In vivo, как объяснил мне аспирант, означало изучение работы мозга живого организма. В данном случае организмом был макак, в мозг которого были вживлены электроды. На заре нейронауки измерение активности мозга через имплантированные микроэлектроды было стандартной практикой: громкость звука в наушниках коррелировала с уровнем активности мозговых зон. Этот метод появился благодаря таким пионерам в этой области, как итальянский врач Луиджи Гальвани, который в XVIII веке обнаружил электрическую возбудимость нервных клеток и мышц, и немецкий физик Герман фон Гельмгольц, который в XIX веке выяснил, что нейроны посылают сигналы с помощью электрического тока.
В тот день меня не посвящали в подробности исследования из-за его конфиденциального характера, но я знала, что нейроученые Жан Рене Дюамель и его жена Анжела Сиригу изучают возможности вентральной интрапариетальной области, которую сокращенно называют VIP[59]. (Я избавлю вас от обычных шуточек, которые рассказываю студентам о «VIP-комнате» мозга.) Эта зона расположена в теменной доле, чуть выше уха, и помогает приматам (и людям в том числе) осознавать направление движения и обрабатывать все визуальные, тактильные и слуховые ощущения, которые получает тело при перемещении в пространстве. Эта область также играет важную роль в направлении взгляда, давая нам возможность избегать столкновений с предметами во время ходьбы или бега. А еще она заставляет поворачивать голову, например вслед симпатичному прохожему.

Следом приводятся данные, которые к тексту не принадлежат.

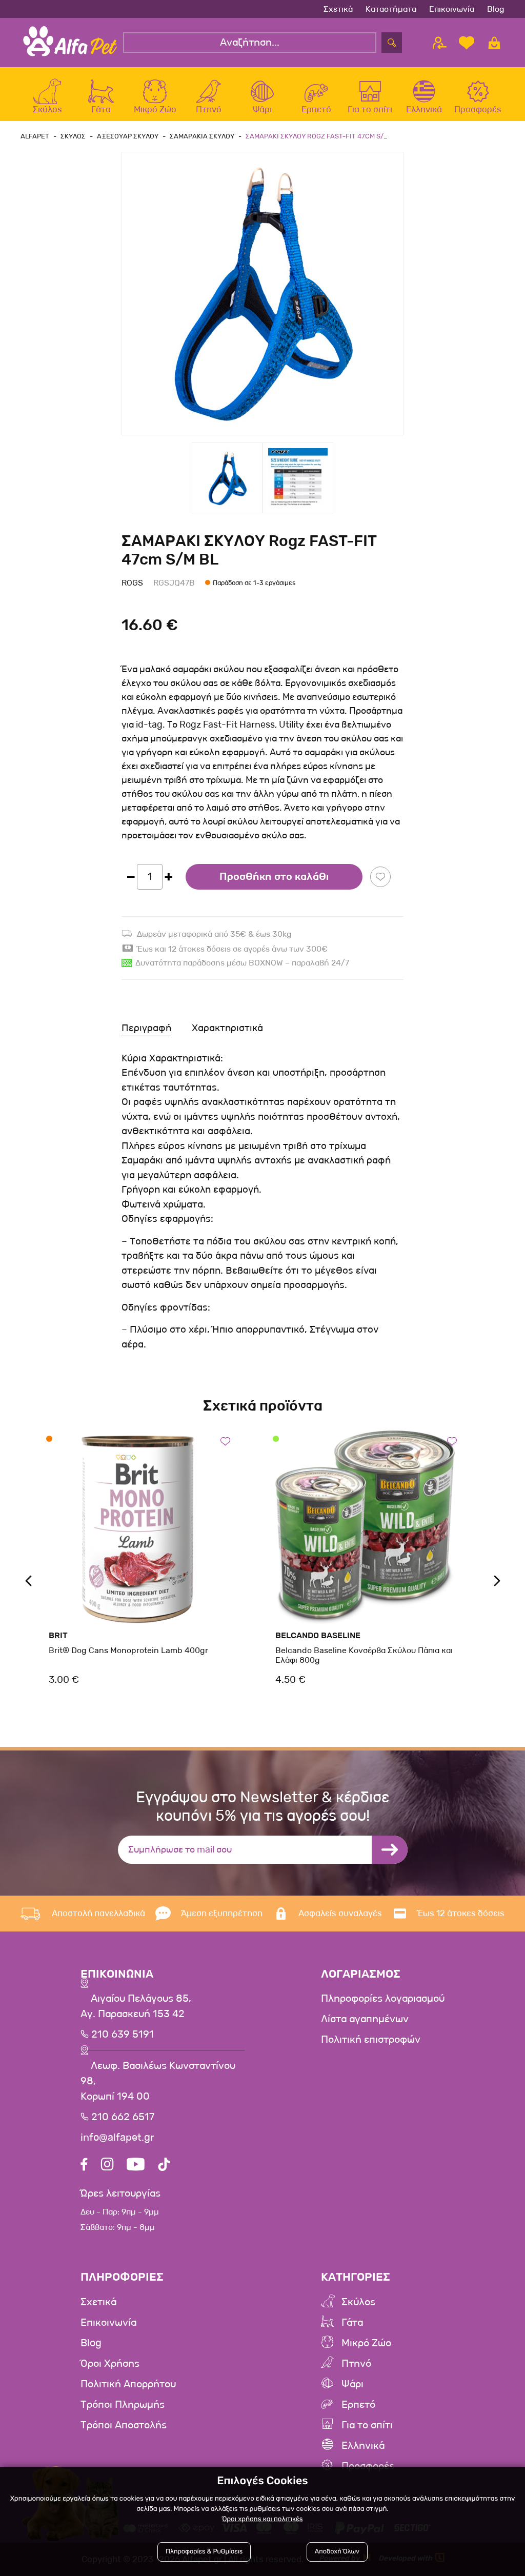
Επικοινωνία (451, 9)
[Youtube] (136, 2166)
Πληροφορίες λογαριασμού (383, 1998)
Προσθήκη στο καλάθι (274, 876)
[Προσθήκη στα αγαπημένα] (380, 877)
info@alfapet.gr (117, 2137)
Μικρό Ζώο (366, 2343)
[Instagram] (107, 2166)
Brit (58, 1635)
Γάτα (352, 2322)
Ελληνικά (363, 2445)
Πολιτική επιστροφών (370, 2039)
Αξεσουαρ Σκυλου (127, 136)
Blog (495, 9)
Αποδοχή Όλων (337, 2551)
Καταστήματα (391, 9)
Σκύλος (358, 2302)
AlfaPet (35, 136)
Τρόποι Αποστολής (123, 2425)
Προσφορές (367, 2466)
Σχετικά (338, 9)
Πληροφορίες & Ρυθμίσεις (204, 2551)
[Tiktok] (164, 2166)
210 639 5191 (121, 2034)
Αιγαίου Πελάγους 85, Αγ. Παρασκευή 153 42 (135, 2006)
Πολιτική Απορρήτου (128, 2384)
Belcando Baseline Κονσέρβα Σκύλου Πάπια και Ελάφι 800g (364, 1655)
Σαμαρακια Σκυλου (202, 136)
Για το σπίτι (367, 2425)
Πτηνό (356, 2363)
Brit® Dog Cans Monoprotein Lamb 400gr (128, 1650)
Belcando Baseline (317, 1635)
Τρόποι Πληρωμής (122, 2404)
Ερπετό (358, 2404)
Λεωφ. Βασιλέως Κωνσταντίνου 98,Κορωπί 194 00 (157, 2081)
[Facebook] (84, 2166)
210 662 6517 (121, 2117)
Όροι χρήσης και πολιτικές (262, 2519)
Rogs (132, 582)
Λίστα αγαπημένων (365, 2019)
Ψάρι (352, 2384)
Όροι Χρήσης (109, 2363)
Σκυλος (73, 136)
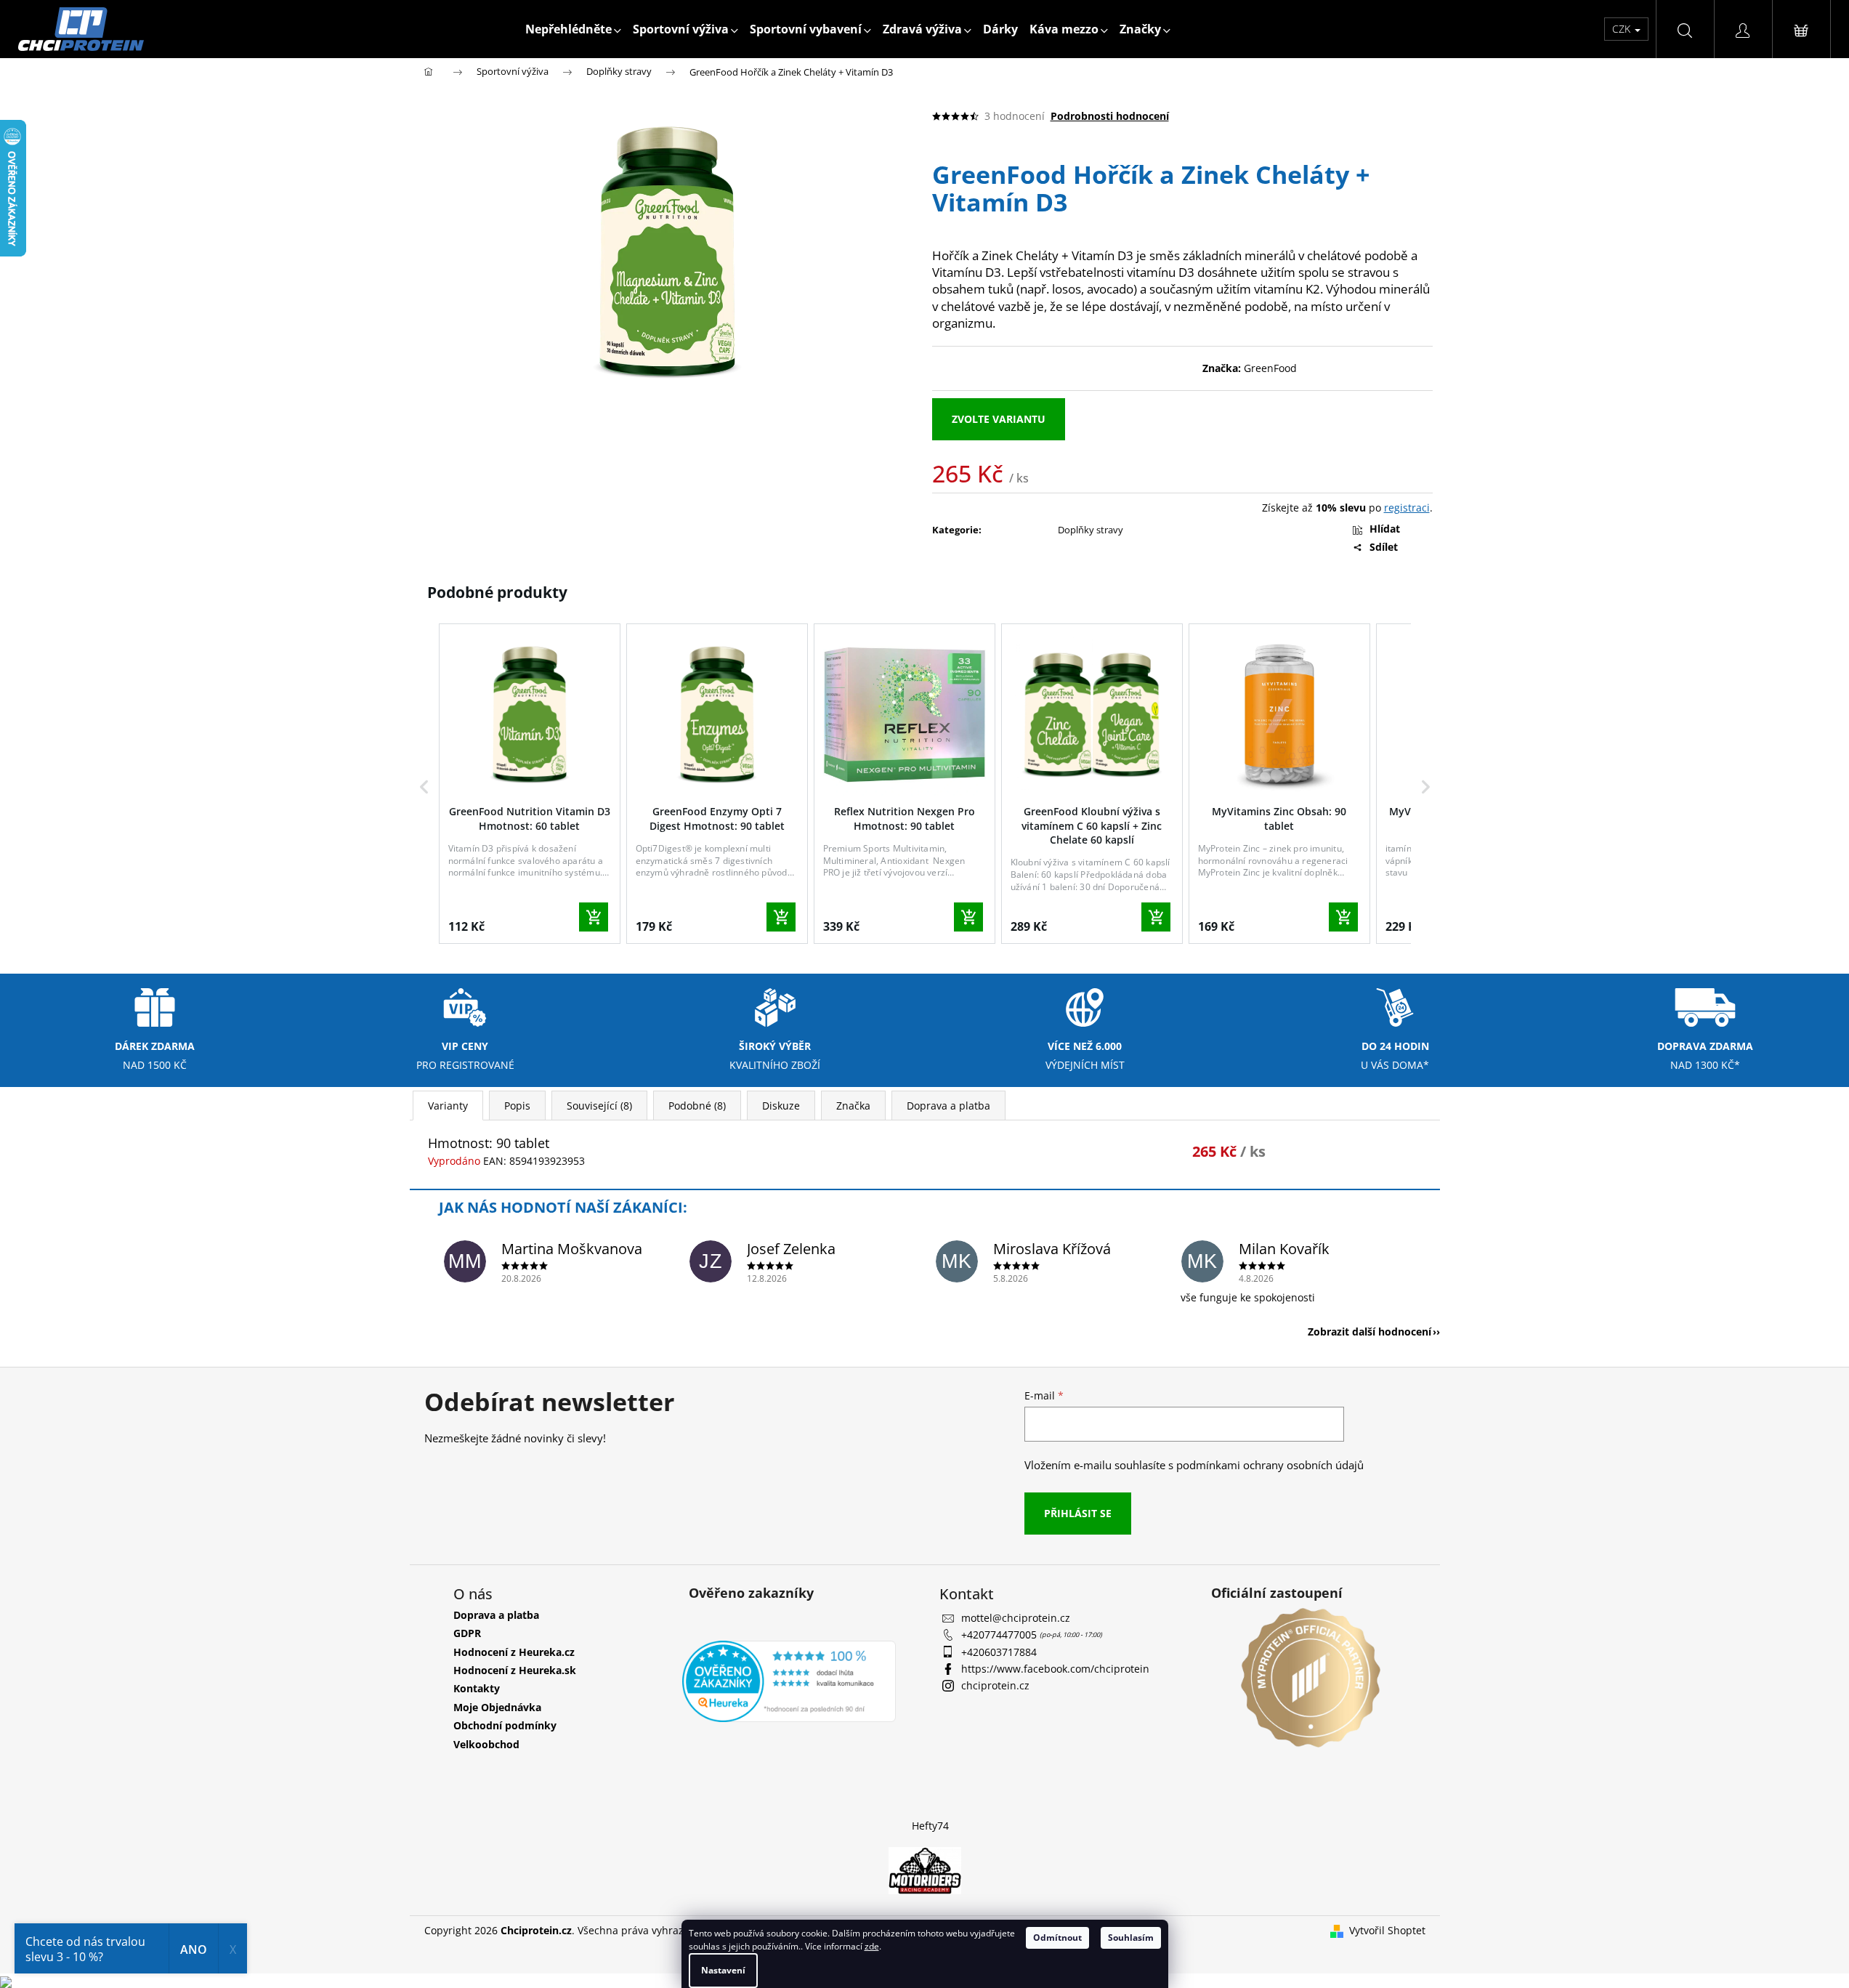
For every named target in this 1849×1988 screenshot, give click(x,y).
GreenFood (1270, 368)
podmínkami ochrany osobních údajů (1270, 1465)
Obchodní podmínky (505, 1725)
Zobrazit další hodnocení (1369, 1331)
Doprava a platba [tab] (948, 1105)
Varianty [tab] (448, 1105)
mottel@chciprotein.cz (1015, 1618)
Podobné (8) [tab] (697, 1105)
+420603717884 (999, 1652)
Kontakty (476, 1688)
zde (872, 1946)
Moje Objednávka (497, 1707)
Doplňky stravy (1090, 529)
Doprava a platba (496, 1614)
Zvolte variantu (998, 419)
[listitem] (529, 783)
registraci (1407, 507)
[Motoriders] (925, 1869)
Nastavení (723, 1970)
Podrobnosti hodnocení (1110, 116)
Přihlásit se (1078, 1513)
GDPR (467, 1633)
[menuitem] (573, 29)
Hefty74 (930, 1826)
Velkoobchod (486, 1744)
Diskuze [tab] (781, 1105)
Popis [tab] (517, 1105)
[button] (424, 787)
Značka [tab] (853, 1105)
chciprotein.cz (995, 1685)
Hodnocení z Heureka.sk (514, 1670)
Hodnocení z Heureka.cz (514, 1651)
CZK (1622, 29)
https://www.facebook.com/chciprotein (1055, 1669)
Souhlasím (1131, 1937)
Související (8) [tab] (599, 1105)
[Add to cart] (593, 917)
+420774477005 (1000, 1634)
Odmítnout (1057, 1937)
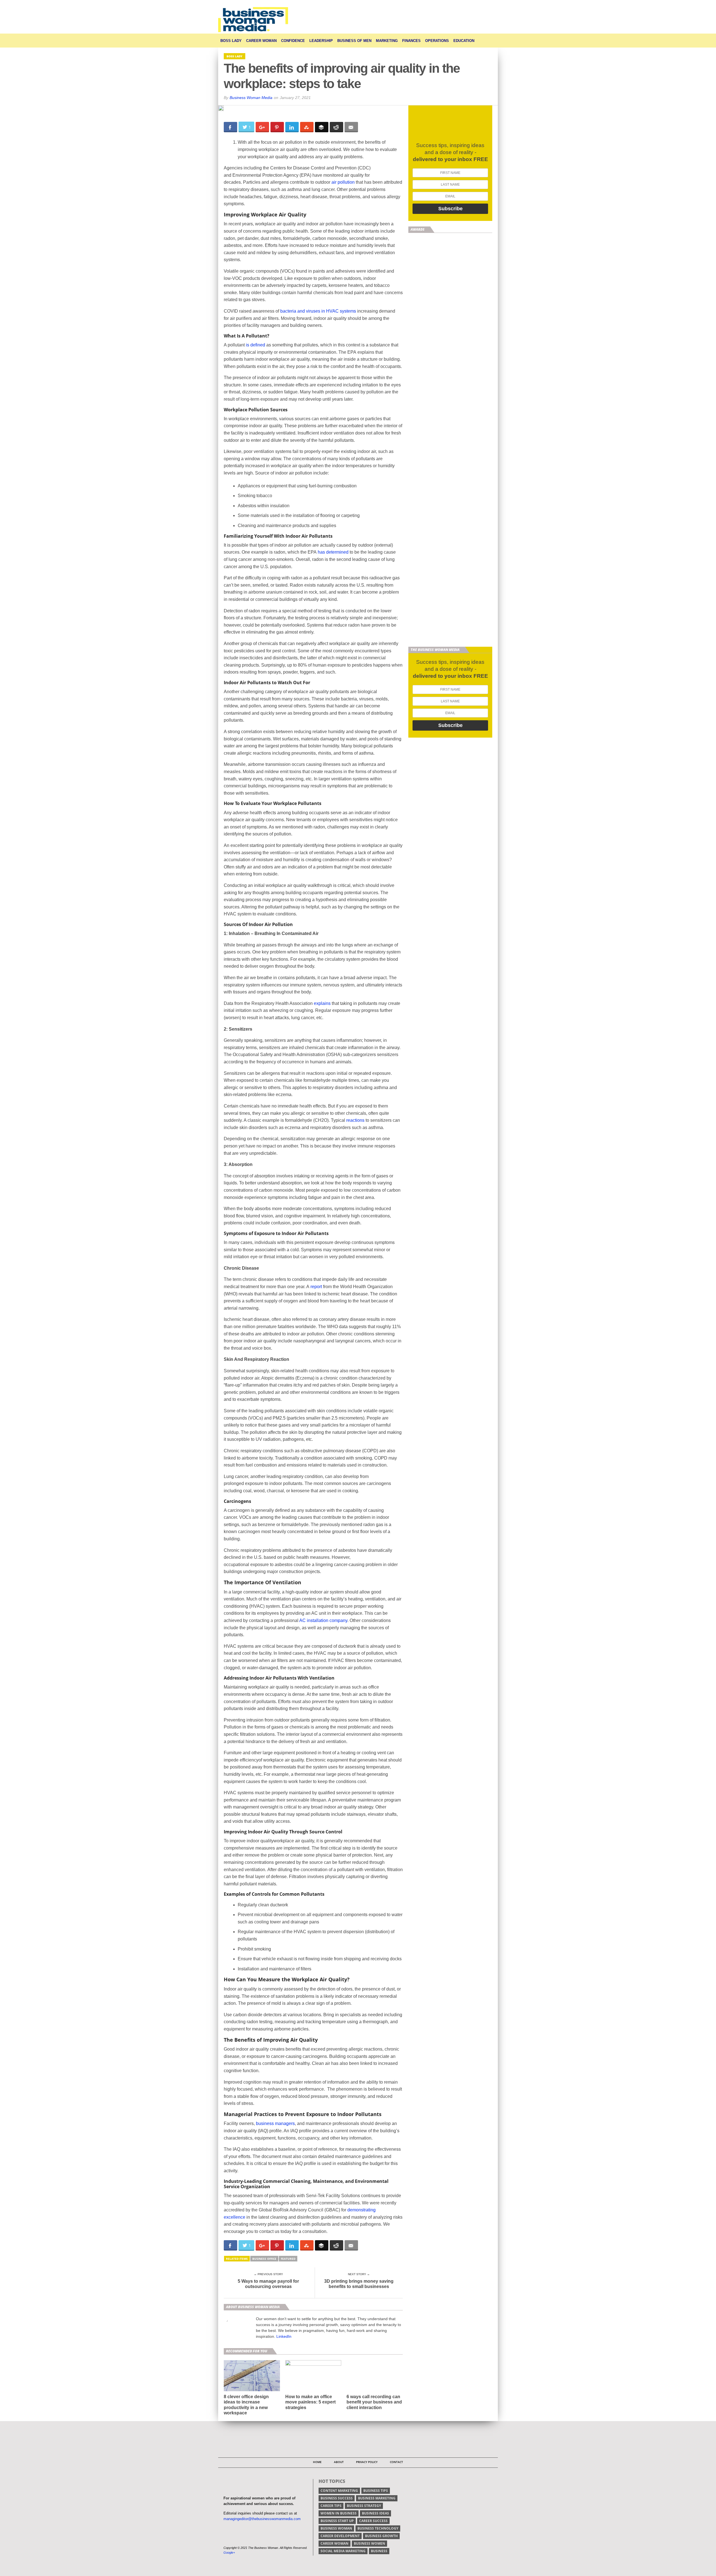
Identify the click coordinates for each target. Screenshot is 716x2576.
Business (379, 2551)
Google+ (229, 2552)
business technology (377, 2528)
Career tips (331, 2505)
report (316, 1286)
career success (373, 2520)
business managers (275, 2123)
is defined (255, 345)
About (339, 2462)
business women (369, 2543)
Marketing (387, 41)
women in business (339, 2513)
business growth (381, 2536)
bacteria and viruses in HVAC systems (318, 311)
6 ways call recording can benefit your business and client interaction (374, 2402)
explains (322, 1003)
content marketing (339, 2490)
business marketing (376, 2498)
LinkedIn (283, 2336)
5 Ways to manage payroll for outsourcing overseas (268, 2284)
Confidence (293, 41)
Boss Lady (231, 41)
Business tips (375, 2490)
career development (340, 2536)
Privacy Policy (367, 2462)
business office (264, 2259)
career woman (334, 2543)
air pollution (343, 182)
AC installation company (323, 1620)
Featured (288, 2259)
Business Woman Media (251, 97)
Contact (396, 2462)
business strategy (364, 2505)
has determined (333, 552)
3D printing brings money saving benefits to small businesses (359, 2284)
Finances (411, 41)
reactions (355, 1120)
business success (337, 2498)
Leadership (321, 41)
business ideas (375, 2513)
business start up (337, 2520)
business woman (336, 2528)
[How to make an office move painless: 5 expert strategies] (313, 2364)
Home (317, 2462)
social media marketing (343, 2551)
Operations (437, 41)
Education (463, 41)
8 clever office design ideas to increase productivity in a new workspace (246, 2404)
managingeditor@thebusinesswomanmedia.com (262, 2519)
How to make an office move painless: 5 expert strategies (310, 2402)
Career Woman (261, 41)
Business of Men (354, 41)
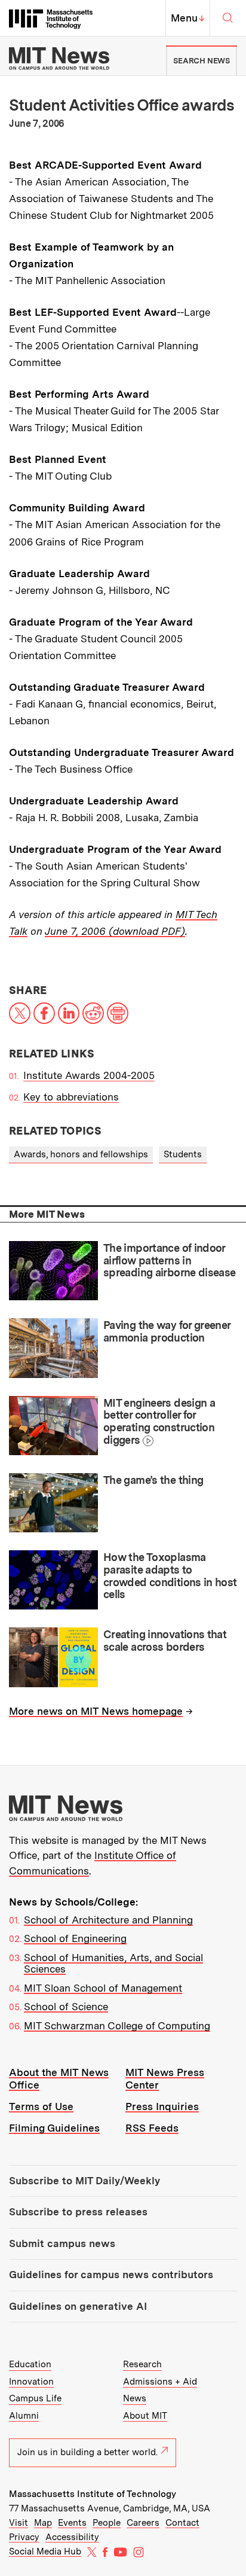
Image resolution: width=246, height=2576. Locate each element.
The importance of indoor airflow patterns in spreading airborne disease (169, 1260)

Согласно стандартному алгоритму, исследователи подключили внутричерепные микроэлектроды, которые позволяют вживую отслеживать локальные сигналы в мозге, к усилителю: это дало возможность услышать звучание нейронов, посылающих сигналы из VIP в момент, когда обезьяна переводит взгляд на другой объект.
«Хотите послушать?» — спросил меня один из исследователей.
Я кивнула. Я была слишком взволнована, чтобы говорить. Когда я надела наушники, время будто замедлилось. Я почувствовала, как у меня ускорилось сердцебиение. Нейроны обезьяны звучали в основном как помехи, но в этом шуме прослушивался мощный сигнал, словно я настроилась на лучшую радиостанцию в мире. Меня потрясла чистота и реальность этой информации, этого излучения жизни. В тот момент я поняла, что нашла свое призвание. Это была любовь с первого звука.
Как бы меня ни завораживал звук работающего живого мозга, я знала, что никогда не смогу работать с подопытными, запертыми в клетках. При всем уважении к доктору Дюамелю и его супруге я хотела посвятить свою жизнь изучению мозга отчасти для того, чтобы освободить людей. Я подумала, что лучшим способом совместить эту цель с собственным развитием будет помощь людям в восстановлении после тяжких увечий и при нарушениях работы мозга, таких как эпилепсия. Поэтому я отправилась в Университетскую больницу Женевы в Швейцарии, где было одно из лучших неврологических отделений в Европе.